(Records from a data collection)
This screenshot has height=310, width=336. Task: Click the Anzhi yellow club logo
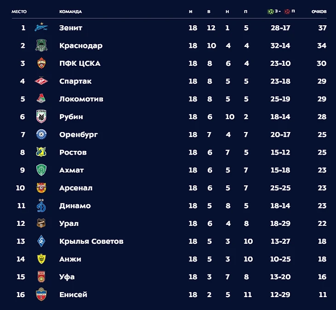(x=41, y=259)
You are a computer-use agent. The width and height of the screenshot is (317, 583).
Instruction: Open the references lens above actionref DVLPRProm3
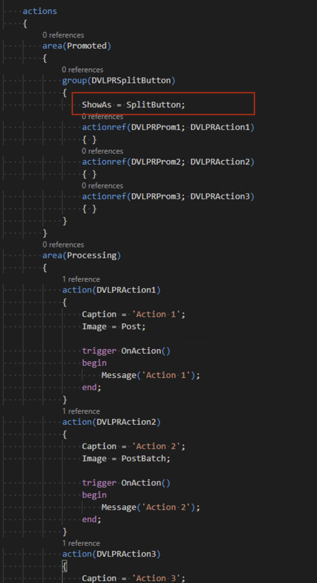click(102, 186)
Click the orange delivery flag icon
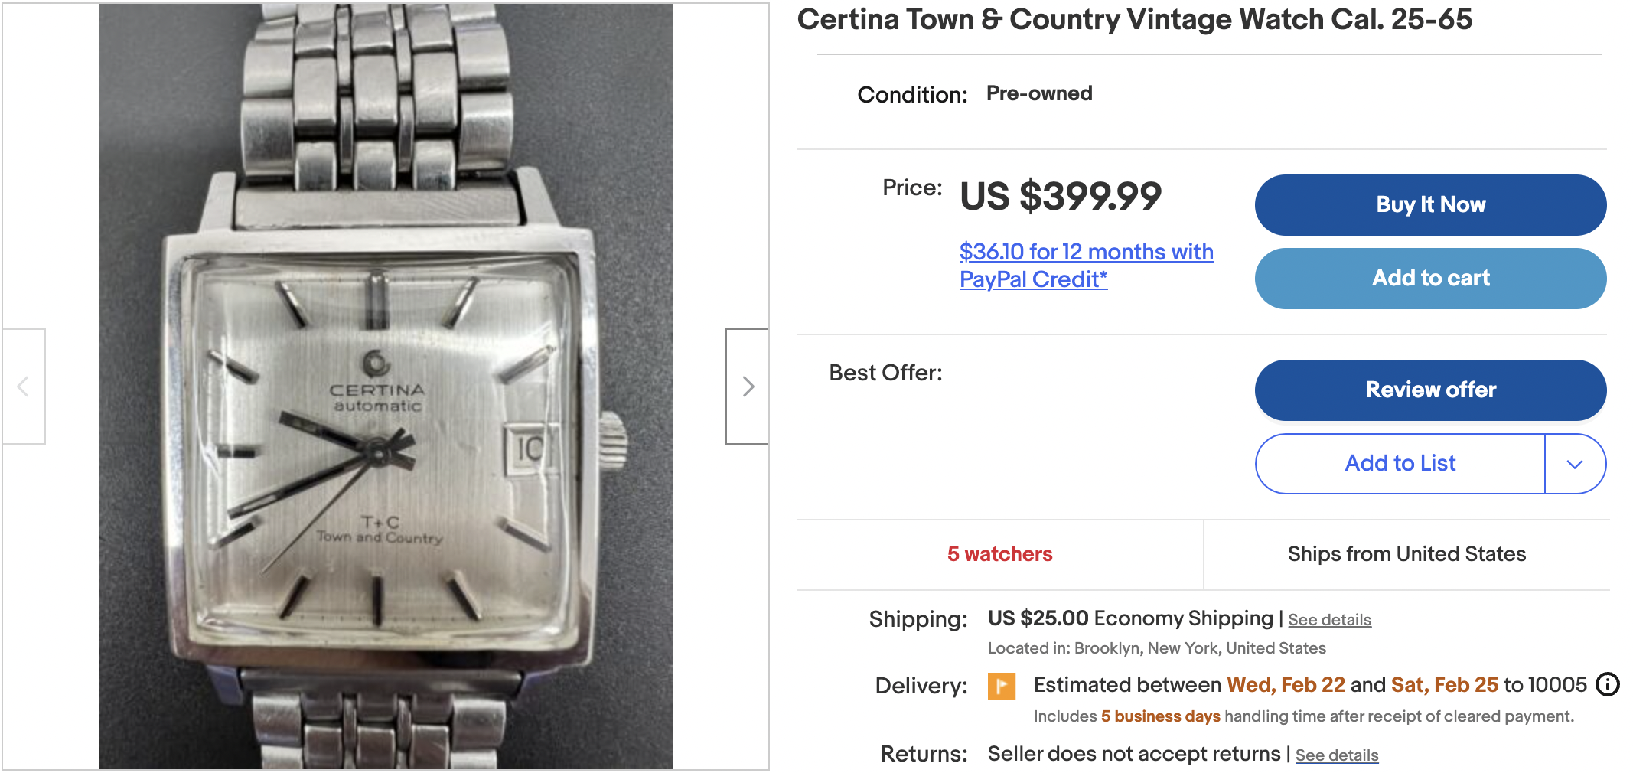 [x=1001, y=686]
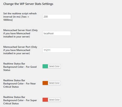122x107 pixels.
Task: Click the green Good Status color swatch
Action: point(45,66)
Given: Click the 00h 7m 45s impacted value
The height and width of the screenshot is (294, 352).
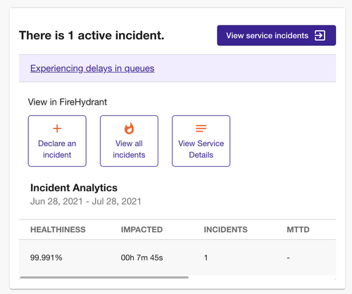Looking at the screenshot, I should pos(142,257).
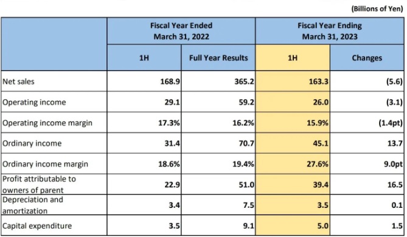407x237 pixels.
Task: Select the 9.0pt change cell
Action: (367, 164)
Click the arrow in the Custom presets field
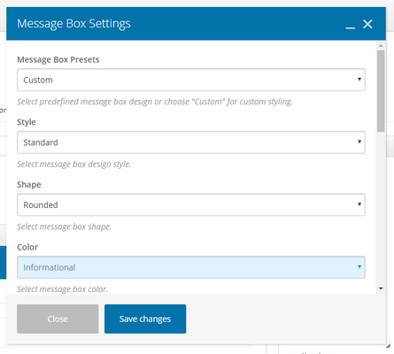 pyautogui.click(x=359, y=79)
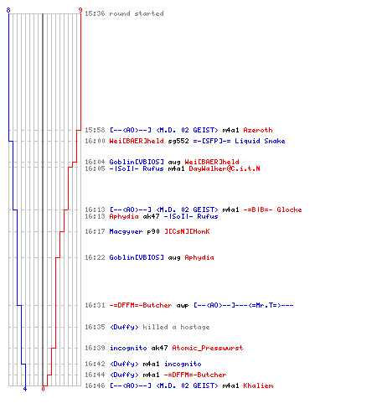Click blue team count 8 above chart
The image size is (377, 419).
(x=8, y=10)
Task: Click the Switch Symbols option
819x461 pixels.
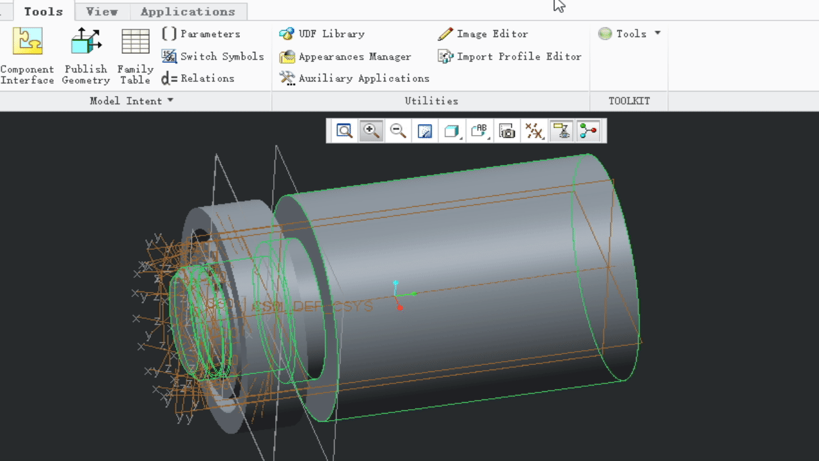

__Your objective__:
Without including any images, output the data exactly as given.

__Finished exercise__:
This screenshot has height=310, width=336. Task: Click the Anzhi yellow club logo
(x=41, y=259)
You are a computer-use agent. The width and height of the screenshot is (317, 583).
Instruction: Open the references lens above actionref DVLPRProm3
click(102, 186)
Click the orange delivery flag icon
 [x=1001, y=686]
122x107 pixels.
Task: Click the green Good Status color swatch
Action: point(45,66)
Given: Click the 00h 7m 45s impacted value
The height and width of the screenshot is (294, 352).
Looking at the screenshot, I should pos(142,257).
407x237 pixels.
Task: Select the 9.0pt change cell
Action: (367, 164)
Click the arrow in the Custom presets field
 pyautogui.click(x=359, y=79)
Click blue team count 8 above chart
The image size is (377, 419).
(x=8, y=10)
Task: Click the Switch Symbols option
819x461 pixels.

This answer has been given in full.